The wait

“N-now th- that don’t kill me, Can only make me stronger. I need you to hurry up now ’cause I can’t wait much longer. I know I got to be right now.  Cause I can’t get much wronger. Man, I’ve been waiting all night now. That’s how long I’ve been on ya..I need you right now. Harder, better, faster, stronger….”

“But I know God put YOU in front of me, so how the hell could you front On me. There are thousands of you’s there’s only one of me. I’m Trippin I’m caught up in a moment, right.  We will do everything that Kan like and won’t do anything until the time is right.”- Stronger- Kanye West

I recently heard Devon Franklin interviewed on Ryan Seacrest’s show. I was immediately drawn to him and his philosophies.  He spoke about preparing ourselves for what we want in life. And that the only things we could control was how ready we were for those situations, and then how we dealt with them once they came into fruition.  He used his wife actress Meagan Good as an example.  She wanted to be cast as a superhero in a movie but her body type doesn’t scream badass. Devon suggested that she start to workout prior to ever auditioning for superhero roles, so when that call came and she walked into an audition for a badass bitch… she looked like one (my words not his).

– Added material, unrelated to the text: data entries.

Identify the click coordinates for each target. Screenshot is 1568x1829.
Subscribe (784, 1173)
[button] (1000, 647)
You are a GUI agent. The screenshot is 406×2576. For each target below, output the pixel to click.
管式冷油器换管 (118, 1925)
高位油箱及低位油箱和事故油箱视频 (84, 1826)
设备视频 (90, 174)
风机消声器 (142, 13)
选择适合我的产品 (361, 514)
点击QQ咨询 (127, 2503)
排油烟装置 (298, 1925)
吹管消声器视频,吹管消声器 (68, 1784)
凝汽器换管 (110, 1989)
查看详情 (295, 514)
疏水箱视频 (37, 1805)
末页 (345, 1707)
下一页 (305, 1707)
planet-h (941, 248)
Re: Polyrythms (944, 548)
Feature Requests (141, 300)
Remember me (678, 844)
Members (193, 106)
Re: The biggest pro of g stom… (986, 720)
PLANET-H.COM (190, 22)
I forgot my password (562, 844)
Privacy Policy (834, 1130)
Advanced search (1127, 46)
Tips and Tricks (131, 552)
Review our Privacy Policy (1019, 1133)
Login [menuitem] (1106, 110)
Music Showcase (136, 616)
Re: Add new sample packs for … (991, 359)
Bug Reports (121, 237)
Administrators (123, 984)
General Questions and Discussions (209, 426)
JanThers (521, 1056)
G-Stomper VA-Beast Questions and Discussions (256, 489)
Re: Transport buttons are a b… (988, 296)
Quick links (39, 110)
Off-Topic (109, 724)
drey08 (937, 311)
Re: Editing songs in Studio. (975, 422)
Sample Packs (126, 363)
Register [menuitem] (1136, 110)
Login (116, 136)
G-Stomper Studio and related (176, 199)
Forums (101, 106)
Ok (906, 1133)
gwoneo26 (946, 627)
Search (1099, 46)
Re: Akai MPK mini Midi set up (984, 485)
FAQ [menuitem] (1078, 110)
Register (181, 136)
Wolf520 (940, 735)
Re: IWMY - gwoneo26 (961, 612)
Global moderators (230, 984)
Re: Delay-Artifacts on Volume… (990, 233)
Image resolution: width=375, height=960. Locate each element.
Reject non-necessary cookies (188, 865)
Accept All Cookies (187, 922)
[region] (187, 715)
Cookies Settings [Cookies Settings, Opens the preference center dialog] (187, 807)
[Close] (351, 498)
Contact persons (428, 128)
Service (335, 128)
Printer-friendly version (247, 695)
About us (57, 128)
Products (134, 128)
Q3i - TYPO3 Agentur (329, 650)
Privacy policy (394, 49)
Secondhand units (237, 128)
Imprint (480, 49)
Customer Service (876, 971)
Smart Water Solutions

I came home and told my mom about the interview.  She went to our local library and brought home the book that Devon and Meagan wrote together called The Wait. Its a book on how they as a couple waited to sleep together before getting married and a breakdown on why it is such an effective tool.

I am very transparent about my social life (we all know I don’t have one) which includes a sex life. So although this book is amazing and full of great information, waiting to have sex with my imaginary boyfriend isn’t exactly haunting me on a daily basis.

Most of the time I am ok with it. You get busy, I’m active. One year turns to two and now we are at……. well let’s say it’s been awhile. And like I said most days I don’t even think about it, but there are those days when Ill see a couple at the mall holding hands and kissing and think hmmmmmm, a man in my life would be nice.

One particular morning I was already in a sad, why me, I’m hideous and no one will ever love me mood. It was early and I was standing in line for coffee (this time at the coffee bean). The lady in front of me was dressed as if she were going out for cocktails and clearly hadn’t checked her hair before she left the house.  When she went to order to the hard of hearing barista and said loudly ” I just want a coffee to go. Can you believe this, I spent the night with a guy I met last night and I woke up to discover he did not own a coffee pot?!”  No, no, no, not today, I thought. The deaf bartisa then asks her if she wants something to eat. “No, I just want my morning cup of coffee because the guy didn’t even own a coffee pot”. Please shut up….I was thinking… at least you got some last night. “I had to get off the freeway on my way home just to get a cup of coffee”. Bitch shut up... I almost said as I grown out loud….and roll my eyes. Finally, the old deaf barista brings the loud mouth her coffee, she turns around and I am face to face with…. A MUSTACHE!!. Not a man dressed as a woman, but a woman that clearly had no regard for facial grooming. A  mustache!! I’m speechless, the mustache lady had no problem getting some action while here I am too many years celibate.

When I got to the gym and told the story with vocal inflections and all, my members and I  laughed and laughed….So there is always a positive in any situation. And in case you are wondering…. I’m still waiting. But Ladies please….. handle your facial hair!!

To one of my dearest friends who doesn’t have a mustache, but always makes me laugh, Lori Williams ! Love, A.K.